> _Description of the task_:
Up to and including the line containing "Скасувати (180, 1392)", set down each line of the entries below exactly, starting from the first, and leave out the rest.

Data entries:
'''
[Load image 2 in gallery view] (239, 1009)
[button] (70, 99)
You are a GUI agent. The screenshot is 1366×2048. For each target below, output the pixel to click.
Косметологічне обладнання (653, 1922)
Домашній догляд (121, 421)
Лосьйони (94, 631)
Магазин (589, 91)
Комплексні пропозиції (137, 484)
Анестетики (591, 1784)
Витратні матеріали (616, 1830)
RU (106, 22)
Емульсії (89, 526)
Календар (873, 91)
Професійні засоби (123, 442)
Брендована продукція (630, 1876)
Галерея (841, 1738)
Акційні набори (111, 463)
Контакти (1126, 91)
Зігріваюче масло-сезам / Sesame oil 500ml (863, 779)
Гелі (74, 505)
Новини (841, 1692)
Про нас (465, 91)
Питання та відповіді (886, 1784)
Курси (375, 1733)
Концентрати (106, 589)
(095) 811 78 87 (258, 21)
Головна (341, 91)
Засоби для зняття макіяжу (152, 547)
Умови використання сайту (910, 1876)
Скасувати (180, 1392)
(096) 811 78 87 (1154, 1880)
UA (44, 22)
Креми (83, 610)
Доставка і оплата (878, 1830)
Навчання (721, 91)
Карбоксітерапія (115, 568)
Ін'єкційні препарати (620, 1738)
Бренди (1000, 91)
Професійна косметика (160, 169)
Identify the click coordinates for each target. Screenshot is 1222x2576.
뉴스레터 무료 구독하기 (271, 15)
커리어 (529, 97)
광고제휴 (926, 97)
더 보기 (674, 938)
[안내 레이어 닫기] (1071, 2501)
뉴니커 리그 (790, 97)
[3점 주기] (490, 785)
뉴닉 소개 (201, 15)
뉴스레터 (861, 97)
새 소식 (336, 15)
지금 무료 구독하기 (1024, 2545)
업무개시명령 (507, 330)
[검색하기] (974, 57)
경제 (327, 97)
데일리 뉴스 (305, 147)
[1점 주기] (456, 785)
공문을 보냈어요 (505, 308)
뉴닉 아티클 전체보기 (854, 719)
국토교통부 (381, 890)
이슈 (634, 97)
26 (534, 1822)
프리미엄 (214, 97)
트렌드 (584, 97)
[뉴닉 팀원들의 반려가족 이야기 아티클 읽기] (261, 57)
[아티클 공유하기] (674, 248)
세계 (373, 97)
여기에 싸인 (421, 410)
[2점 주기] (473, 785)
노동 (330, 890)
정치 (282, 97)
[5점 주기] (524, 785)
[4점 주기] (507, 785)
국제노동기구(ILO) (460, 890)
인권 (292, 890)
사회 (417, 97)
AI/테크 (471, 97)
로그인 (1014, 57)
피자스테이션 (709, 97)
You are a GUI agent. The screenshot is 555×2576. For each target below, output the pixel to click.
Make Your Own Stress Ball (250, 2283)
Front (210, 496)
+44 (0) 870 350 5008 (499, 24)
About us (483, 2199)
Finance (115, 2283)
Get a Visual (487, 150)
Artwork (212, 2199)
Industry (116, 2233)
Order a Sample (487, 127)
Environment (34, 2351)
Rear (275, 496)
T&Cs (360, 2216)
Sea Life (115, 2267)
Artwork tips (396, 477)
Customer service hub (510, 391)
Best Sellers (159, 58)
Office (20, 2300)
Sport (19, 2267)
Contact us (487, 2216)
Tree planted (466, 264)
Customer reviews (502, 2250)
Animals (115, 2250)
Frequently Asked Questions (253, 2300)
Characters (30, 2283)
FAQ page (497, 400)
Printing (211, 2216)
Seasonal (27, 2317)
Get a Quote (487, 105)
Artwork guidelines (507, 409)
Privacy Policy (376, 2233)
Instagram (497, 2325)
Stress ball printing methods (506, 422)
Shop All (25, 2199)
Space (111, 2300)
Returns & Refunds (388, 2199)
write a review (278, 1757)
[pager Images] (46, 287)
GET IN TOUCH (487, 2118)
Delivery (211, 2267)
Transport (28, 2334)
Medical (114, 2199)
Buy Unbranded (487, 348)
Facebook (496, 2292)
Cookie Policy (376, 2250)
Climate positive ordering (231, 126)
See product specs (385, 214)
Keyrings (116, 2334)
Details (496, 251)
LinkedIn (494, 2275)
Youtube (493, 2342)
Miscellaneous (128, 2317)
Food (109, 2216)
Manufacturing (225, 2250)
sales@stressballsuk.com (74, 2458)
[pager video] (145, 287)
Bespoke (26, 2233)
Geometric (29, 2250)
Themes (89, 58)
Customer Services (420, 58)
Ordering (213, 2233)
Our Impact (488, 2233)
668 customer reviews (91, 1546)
'''
> _Result for this task_:
[Load image 2 in gallery view] (239, 1009)
[button] (70, 99)
You are a GUI agent. The screenshot is 1366×2048. For each target below, output the pixel to click.
Косметологічне обладнання (653, 1922)
Домашній догляд (121, 421)
Лосьйони (94, 631)
Магазин (589, 91)
Комплексні пропозиції (137, 484)
Анестетики (591, 1784)
Витратні матеріали (616, 1830)
RU (106, 22)
Емульсії (89, 526)
Календар (873, 91)
Професійні засоби (123, 442)
Брендована продукція (630, 1876)
Галерея (841, 1738)
Акційні набори (111, 463)
Контакти (1126, 91)
Зігріваюче масло-сезам / Sesame oil 500ml (863, 779)
Гелі (74, 505)
Новини (841, 1692)
Про нас (465, 91)
Питання та відповіді (886, 1784)
Курси (375, 1733)
Концентрати (106, 589)
(095) 811 78 87 (258, 21)
Головна (341, 91)
Засоби для зняття макіяжу (152, 547)
Умови використання сайту (910, 1876)
Скасувати (180, 1392)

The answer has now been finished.